Problem details —
Report each line of the entries below that has the word "panel" in it.

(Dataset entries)

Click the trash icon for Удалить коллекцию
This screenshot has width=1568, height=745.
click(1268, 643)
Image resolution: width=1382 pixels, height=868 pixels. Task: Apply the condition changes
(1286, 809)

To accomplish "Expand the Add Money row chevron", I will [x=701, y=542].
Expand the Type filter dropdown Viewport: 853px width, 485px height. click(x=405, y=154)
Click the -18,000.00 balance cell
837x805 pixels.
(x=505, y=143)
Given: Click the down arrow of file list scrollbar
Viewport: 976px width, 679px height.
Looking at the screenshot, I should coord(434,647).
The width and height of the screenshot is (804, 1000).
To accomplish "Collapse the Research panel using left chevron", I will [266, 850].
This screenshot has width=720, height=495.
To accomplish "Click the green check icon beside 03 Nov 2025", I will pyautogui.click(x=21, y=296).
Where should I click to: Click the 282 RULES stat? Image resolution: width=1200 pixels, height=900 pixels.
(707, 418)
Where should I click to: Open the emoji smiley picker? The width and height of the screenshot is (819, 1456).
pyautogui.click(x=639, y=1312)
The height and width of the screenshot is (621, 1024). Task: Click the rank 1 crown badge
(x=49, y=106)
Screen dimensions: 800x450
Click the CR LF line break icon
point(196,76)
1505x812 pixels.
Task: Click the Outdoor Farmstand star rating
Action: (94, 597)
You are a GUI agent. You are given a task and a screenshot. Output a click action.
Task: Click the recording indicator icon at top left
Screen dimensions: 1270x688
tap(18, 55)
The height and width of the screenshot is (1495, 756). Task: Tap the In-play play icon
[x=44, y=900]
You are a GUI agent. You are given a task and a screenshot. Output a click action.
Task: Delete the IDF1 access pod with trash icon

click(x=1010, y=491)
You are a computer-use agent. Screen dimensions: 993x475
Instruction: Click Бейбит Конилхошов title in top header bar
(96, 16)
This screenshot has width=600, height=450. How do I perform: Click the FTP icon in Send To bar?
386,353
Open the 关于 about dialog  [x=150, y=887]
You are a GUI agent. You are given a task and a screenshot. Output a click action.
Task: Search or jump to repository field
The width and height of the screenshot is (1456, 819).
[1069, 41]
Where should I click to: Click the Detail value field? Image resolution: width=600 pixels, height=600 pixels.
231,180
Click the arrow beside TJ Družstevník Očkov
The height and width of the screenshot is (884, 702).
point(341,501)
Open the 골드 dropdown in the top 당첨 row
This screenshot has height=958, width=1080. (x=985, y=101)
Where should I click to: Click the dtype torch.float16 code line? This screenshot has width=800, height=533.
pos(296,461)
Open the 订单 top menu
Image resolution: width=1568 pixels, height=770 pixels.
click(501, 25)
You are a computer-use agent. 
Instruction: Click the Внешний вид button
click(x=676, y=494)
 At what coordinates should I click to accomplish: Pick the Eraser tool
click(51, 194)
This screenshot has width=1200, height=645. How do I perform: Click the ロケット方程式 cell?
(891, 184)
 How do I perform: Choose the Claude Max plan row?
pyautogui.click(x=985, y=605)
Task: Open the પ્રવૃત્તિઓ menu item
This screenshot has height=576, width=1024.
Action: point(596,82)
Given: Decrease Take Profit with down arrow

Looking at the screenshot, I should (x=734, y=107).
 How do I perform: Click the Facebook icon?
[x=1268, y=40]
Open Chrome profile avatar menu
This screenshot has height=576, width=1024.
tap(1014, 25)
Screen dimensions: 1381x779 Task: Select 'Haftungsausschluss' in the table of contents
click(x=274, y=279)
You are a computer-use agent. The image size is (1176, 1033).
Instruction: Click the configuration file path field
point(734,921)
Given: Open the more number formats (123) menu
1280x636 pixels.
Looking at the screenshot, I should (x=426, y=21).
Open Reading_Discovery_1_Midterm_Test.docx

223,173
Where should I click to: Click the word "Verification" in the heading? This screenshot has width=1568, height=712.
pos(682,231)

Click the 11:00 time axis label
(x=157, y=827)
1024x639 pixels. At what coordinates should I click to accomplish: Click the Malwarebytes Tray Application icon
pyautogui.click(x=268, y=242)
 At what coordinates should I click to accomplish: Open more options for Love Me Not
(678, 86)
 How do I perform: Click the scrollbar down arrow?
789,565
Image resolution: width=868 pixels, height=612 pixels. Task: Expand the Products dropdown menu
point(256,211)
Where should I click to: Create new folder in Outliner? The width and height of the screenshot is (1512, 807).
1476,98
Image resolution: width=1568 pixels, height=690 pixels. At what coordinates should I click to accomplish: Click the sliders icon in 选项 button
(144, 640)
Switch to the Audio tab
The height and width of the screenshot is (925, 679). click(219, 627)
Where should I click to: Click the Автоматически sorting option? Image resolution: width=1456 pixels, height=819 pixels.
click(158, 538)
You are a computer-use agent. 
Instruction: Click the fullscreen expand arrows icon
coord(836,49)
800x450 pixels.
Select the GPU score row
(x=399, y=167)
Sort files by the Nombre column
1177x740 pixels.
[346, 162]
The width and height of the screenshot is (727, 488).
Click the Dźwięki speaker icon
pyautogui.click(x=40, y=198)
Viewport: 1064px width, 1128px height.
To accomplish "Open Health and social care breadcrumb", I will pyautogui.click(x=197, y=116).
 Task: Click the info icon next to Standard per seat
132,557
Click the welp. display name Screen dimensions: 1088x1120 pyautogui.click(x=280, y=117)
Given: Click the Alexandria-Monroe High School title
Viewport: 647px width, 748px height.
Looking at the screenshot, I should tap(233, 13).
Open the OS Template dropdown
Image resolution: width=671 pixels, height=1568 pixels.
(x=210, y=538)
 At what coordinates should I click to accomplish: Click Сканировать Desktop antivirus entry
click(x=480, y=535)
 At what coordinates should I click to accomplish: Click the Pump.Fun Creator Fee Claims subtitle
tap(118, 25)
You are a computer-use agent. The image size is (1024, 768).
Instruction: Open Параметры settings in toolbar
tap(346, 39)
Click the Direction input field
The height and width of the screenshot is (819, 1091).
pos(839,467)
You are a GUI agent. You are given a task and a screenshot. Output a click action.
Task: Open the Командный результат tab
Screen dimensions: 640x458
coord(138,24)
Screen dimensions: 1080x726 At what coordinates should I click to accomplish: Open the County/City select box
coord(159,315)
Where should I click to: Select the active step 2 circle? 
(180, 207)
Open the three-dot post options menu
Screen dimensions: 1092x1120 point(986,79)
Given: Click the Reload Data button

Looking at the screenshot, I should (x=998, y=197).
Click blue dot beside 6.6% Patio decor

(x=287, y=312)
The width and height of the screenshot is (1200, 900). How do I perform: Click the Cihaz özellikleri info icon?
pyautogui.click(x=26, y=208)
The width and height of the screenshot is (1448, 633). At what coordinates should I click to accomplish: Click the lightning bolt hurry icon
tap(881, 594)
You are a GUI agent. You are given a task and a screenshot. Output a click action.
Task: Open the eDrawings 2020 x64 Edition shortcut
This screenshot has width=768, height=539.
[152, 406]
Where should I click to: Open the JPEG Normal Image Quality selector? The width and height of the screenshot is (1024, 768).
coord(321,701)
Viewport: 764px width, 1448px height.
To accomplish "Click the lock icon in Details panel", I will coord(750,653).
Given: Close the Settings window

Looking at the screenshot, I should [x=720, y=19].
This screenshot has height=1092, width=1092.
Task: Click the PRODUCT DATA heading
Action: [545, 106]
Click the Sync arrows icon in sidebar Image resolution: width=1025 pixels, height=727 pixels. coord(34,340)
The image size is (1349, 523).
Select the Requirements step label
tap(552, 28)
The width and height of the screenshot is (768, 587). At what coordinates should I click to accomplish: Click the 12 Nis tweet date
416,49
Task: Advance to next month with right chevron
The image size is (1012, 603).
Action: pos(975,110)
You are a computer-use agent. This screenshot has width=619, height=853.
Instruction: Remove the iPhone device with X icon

Output —
To accomplish "Collapse the Research panel using left chevron", I will [266, 850].
To accomplish "Click the lock icon in Details panel", I will coord(750,653).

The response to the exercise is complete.